* **Text passage**
========

Peter Melhado has been surfing since age nine, riding waves all over the world, from Costa Rica to Portugal. Now, the former College of Charleston student who still calls downtown home has started his own surf school catering to wave seekers who flock to Folly Beach for an authentic experience. What happens when your passion also becomes your business?
"There is nothing better than working for yourself,” Melhado said. "It has been a smooth transition and really rewarding. I love meeting new people everyday and getting people excited about what we're doing."
When I arrived to the washout for my lesson this past weekend, the day felt more like summer than the approaching autumn. The waves were smooth, the water was glassy, and Peter had been waiting patiently with two nine foot, soft top surfboards.
His instruction was brief but thorough. While I was somewhat anxious, Peter seemed anything but. The core of his teaching comes down to this: stay calm and stay centered, which, at the fear of sounding off into surf clichés, ended up being completely true.
Once we were in the water and I started catching my first waves, the feeling was akin to connecting with the sweet spot of a baseball or hitting the perfect drive on the golf course. This was the feeling that sportsmen crave and constantly chase: the moments when everything seems to line up just right and something—call it time, space, or a general perception of reality—is suspended, and suddenly I realized why guys like Peter often spend eight hours a day on the water.

========

* **Instructions to follow**
Decide whether each statement below agrees with the surf school passage, answering yes or no and quoting the words from the passage that settle it. 1. Peter Melhado started surfing at age nine. 2. The day of the lesson felt like autumn. 3. Peter waited with two nine-foot soft top surfboards.

========

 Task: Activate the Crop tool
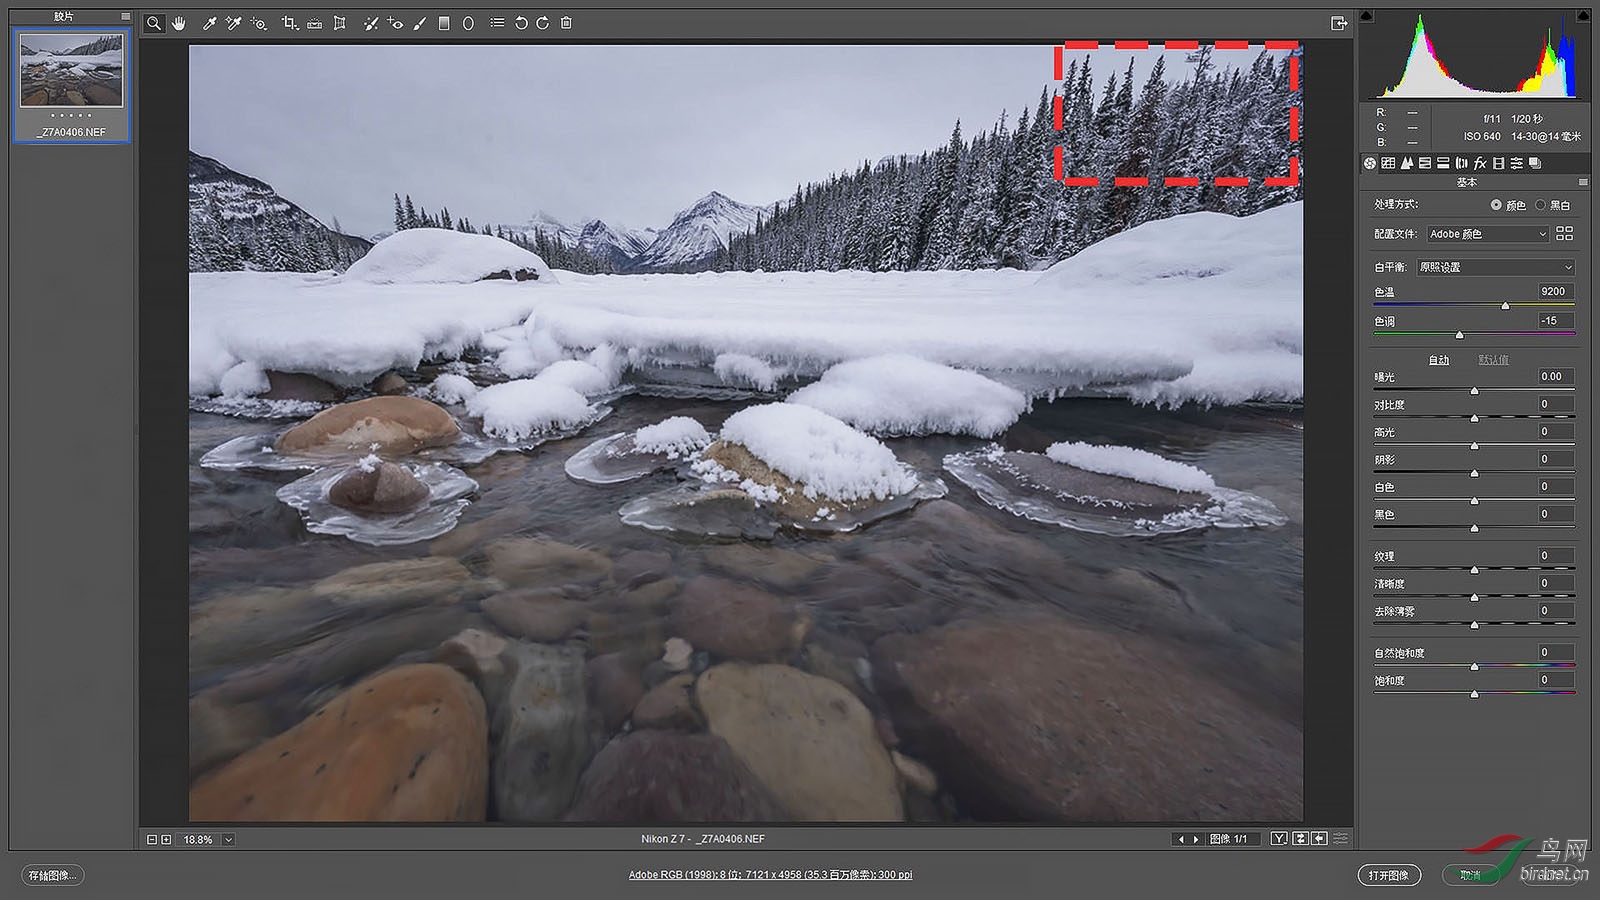click(x=289, y=23)
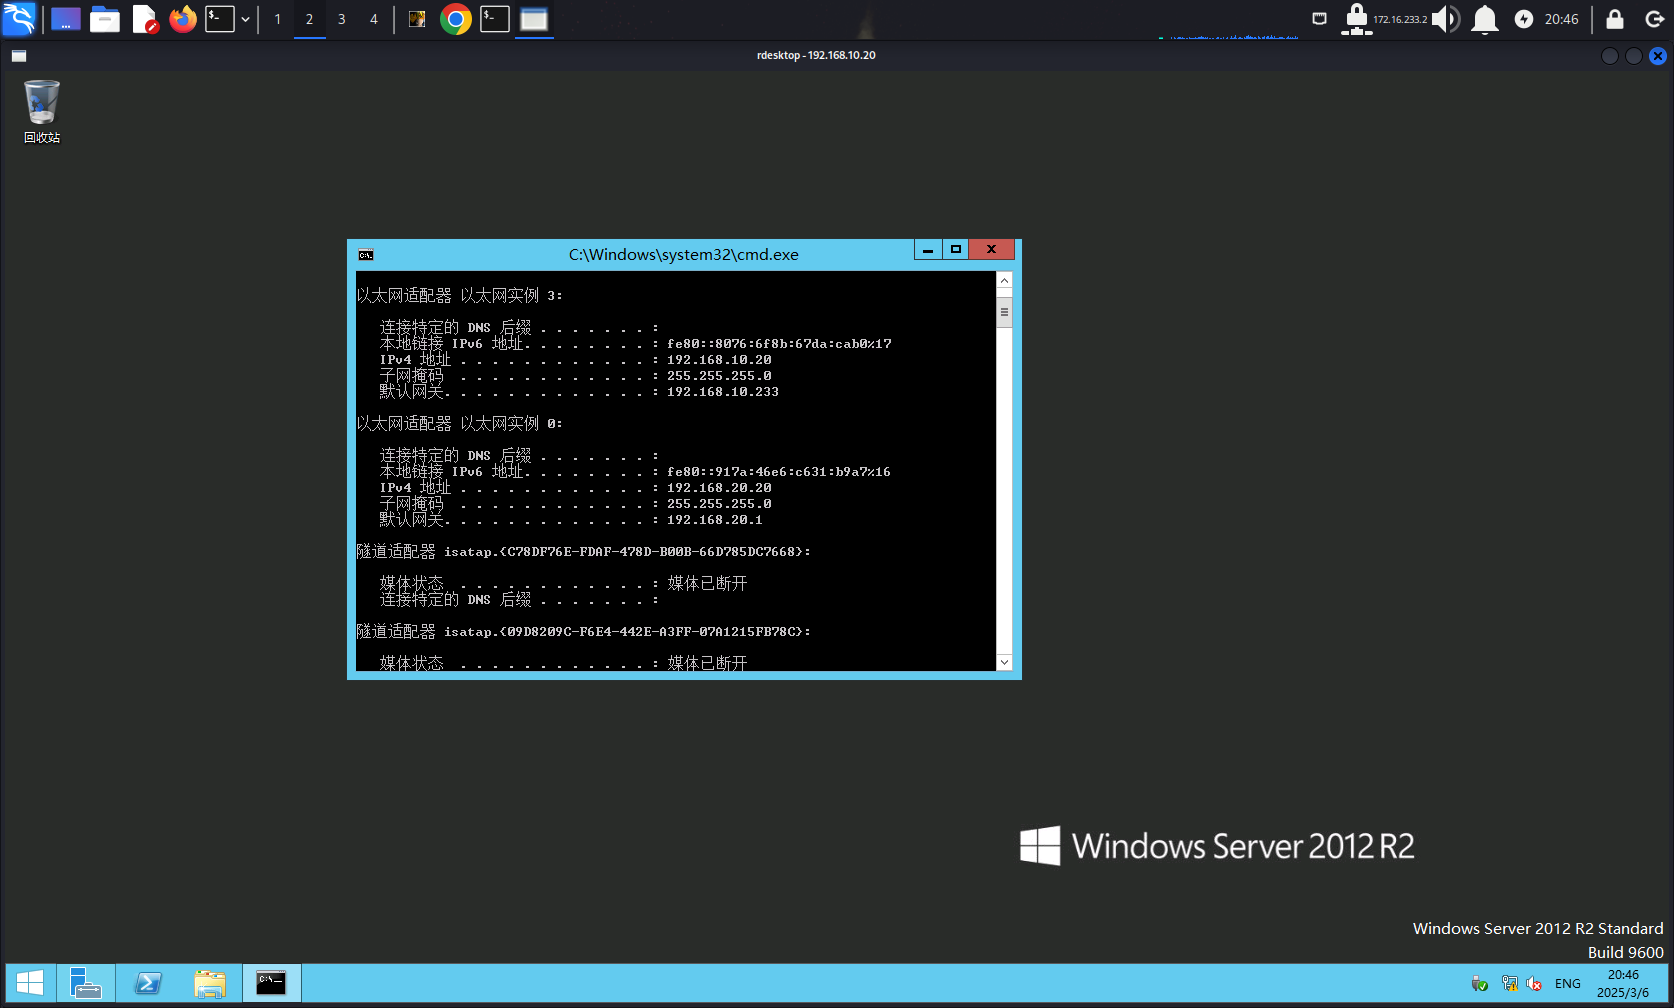Open the cmd.exe window system menu icon
This screenshot has width=1674, height=1008.
[x=366, y=255]
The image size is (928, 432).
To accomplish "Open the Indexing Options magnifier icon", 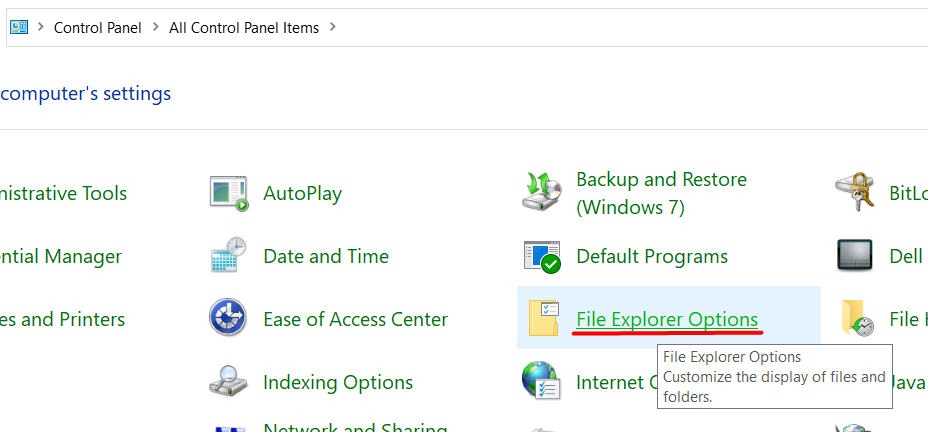I will 229,382.
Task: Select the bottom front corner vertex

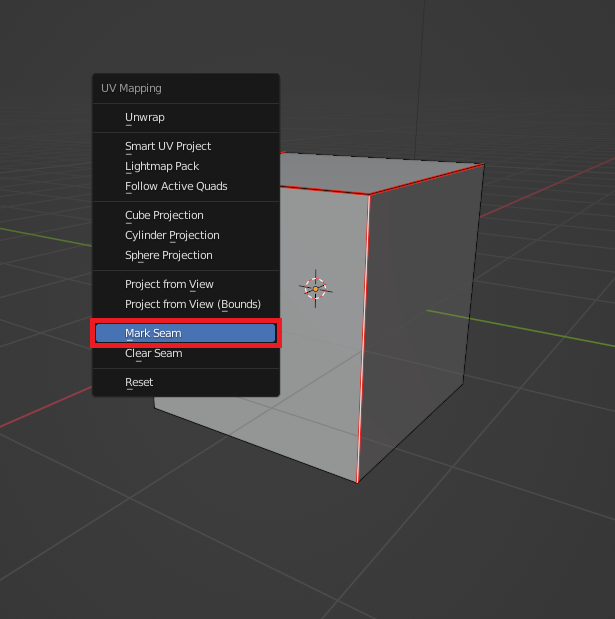Action: 357,483
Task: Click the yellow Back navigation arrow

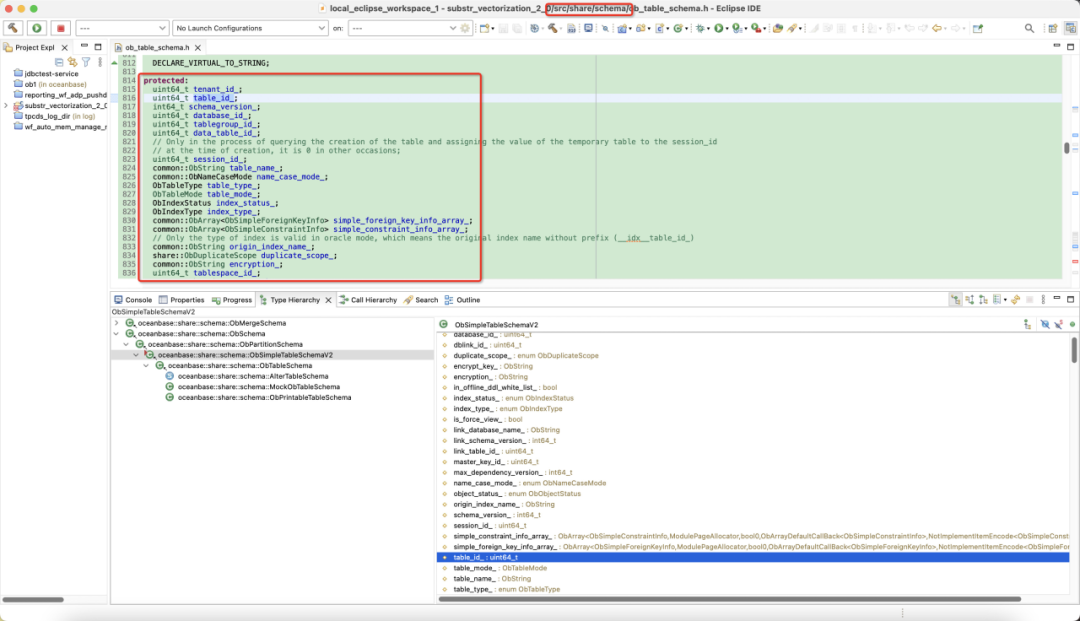Action: pyautogui.click(x=937, y=28)
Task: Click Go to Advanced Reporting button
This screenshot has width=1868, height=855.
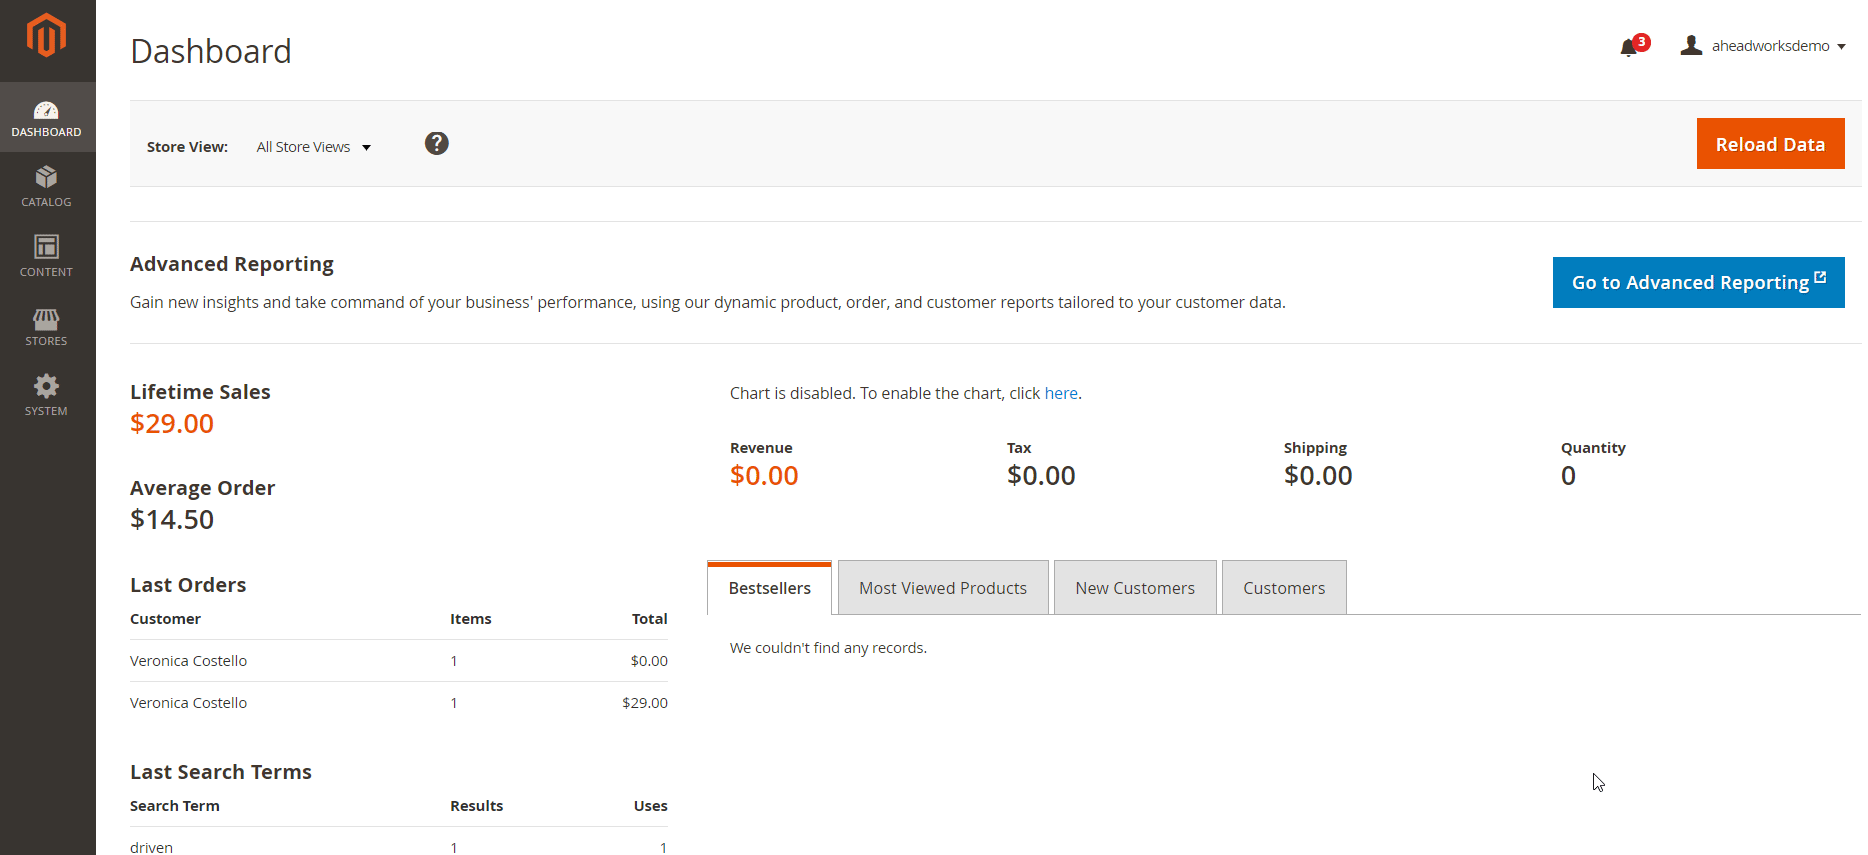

========

* **Reply**
1. Yes: "Peter Melhado has been surfing since age nine"
2. No: "the day felt more like summer than the approaching autumn"
3. Yes: "Peter had been waiting patiently with two nine foot, soft top surfboards"